**Passage shown:**
Martin Sivák has uploaded a new change for review.

Change subject: Fix the way we compute cpu_load average and add tests for it
......................................................................

Fix the way we compute cpu_load average and add tests for it

Change-Id: Id9e05c753f41dcd94d5a4734ac39f90581ddc0c0
Signed-off-by: Martin Sivak <[email protected]>
---
M ovirt_hosted_engine_ha/agent/Makefile.am
M ovirt_hosted_engine_ha/agent/constants.py.in
M ovirt_hosted_engine_ha/agent/state_data.py
A ovirt_hosted_engine_ha/agent/state_data_test.py
M ovirt_hosted_engine_ha/agent/state_machine.py
M ovirt_hosted_engine_ha/agent/states.py
6 files changed, 137 insertions(+), 10 deletions(-)

**Problem 1:**
In the change notice, what is the passage starting at "Change-Id: Id9e05c753f41dcd94d5a4734ac39f90581ddc0c0" and ending at "insertions(+), 10 deletions(-)" with "agent" swapped for "daemon"?
**Problem 2:**
According to the change notice, how many insertions and deletions does the change make?

**Provided data:**
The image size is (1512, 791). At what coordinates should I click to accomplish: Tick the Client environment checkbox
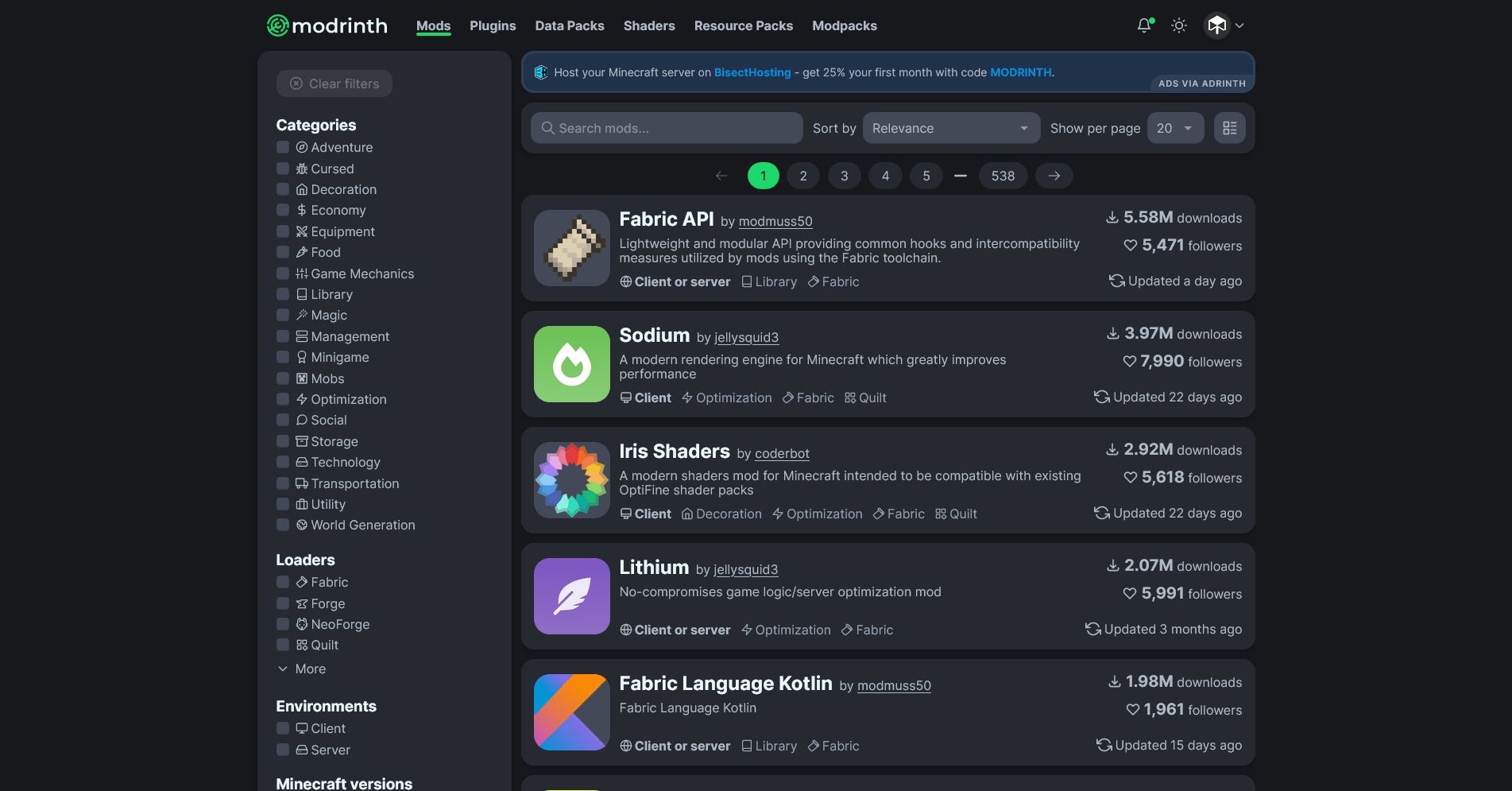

**Exercise solution 1:**
Change-Id: Id9e05c753f41dcd94d5a4734ac39f90581ddc0c0
Signed-off-by: Martin Sivak <[email protected]>
---
M ovirt_hosted_engine_ha/daemon/Makefile.am
M ovirt_hosted_engine_ha/daemon/constants.py.in
M ovirt_hosted_engine_ha/daemon/state_data.py
A ovirt_hosted_engine_ha/daemon/state_data_test.py
M ovirt_hosted_engine_ha/daemon/state_machine.py
M ovirt_hosted_engine_ha/daemon/states.py
6 files changed, 137 insertions(+), 10 deletions(-)

**Exercise solution 2:**
137 insertions and 10 deletions.